I have seen a few different polls on this subject of fast workers.  They were not statistically valid, but the results were interesting anyway.  It is a very small percentage who actually think these fast food workers should be paid $15 per hour.  Unfortunately, a majority believe that there should be some kind of a minimum wage.  The good news is that it is not considered such a radical position to oppose any minimum wage requirement (not that I am against radical positions), at least as much as in the past.  The libertarian position is becoming more common, even if it is still far from a majority.

It is funny (in an interesting way) that most people sense that these workers should not be paid $15 per hour or anywhere close to it. (By the way, if the market determines such a wage, then certainly an employer can pay $15 per hour for a highly productive fast food worker if that is their choice.)  Most people understand just how ridiculous such a wage is for this type of work, particularly in this economy.  Yet most of these same people still favor some form of a minimum wage.  They cannot bring their initial logic to its proper conclusion.

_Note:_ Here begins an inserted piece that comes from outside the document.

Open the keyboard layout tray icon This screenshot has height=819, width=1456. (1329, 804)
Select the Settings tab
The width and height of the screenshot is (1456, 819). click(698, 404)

The minimum wage issue is a great example of where you can use a reductio ad absurdum.  You can make an absurd statement that the minimum wage should be $50 per hour.  Most people understand that this would be bad policy.  They understand that there would be unintended consequences.  Most people can even figure out that mass unemployment would be the major consequence.  (Some people wrongly think that this would cause higher inflation.  While it might make things more expensive due to far less productivity, true inflation is a monetary phenomenon.)

Yet many of the same people who realize that a $50 per hour minimum wage is ridiculous cannot understand that a $7.25 minimum wage is a bad idea, even if less harmful.  They cannot think on the margin.  They cannot draw the proper conclusion from their quick analysis.  They cannot think through the fact that any minimum wage will lead to some kind of unemployment, unless it is below all market wages so as to be irrelevant anyway.  They cannot understand that the minimum wage laws distort the market.

In conclusion, I am mildly optimistic that more people are taking the position that there should be no minimum wage laws.  With that said, there is a lot more work to do on this.  There are some seriously economic illiterate people out there and I often wonder how they can get through life.  I guess their illiteracy must be confined mostly to economics.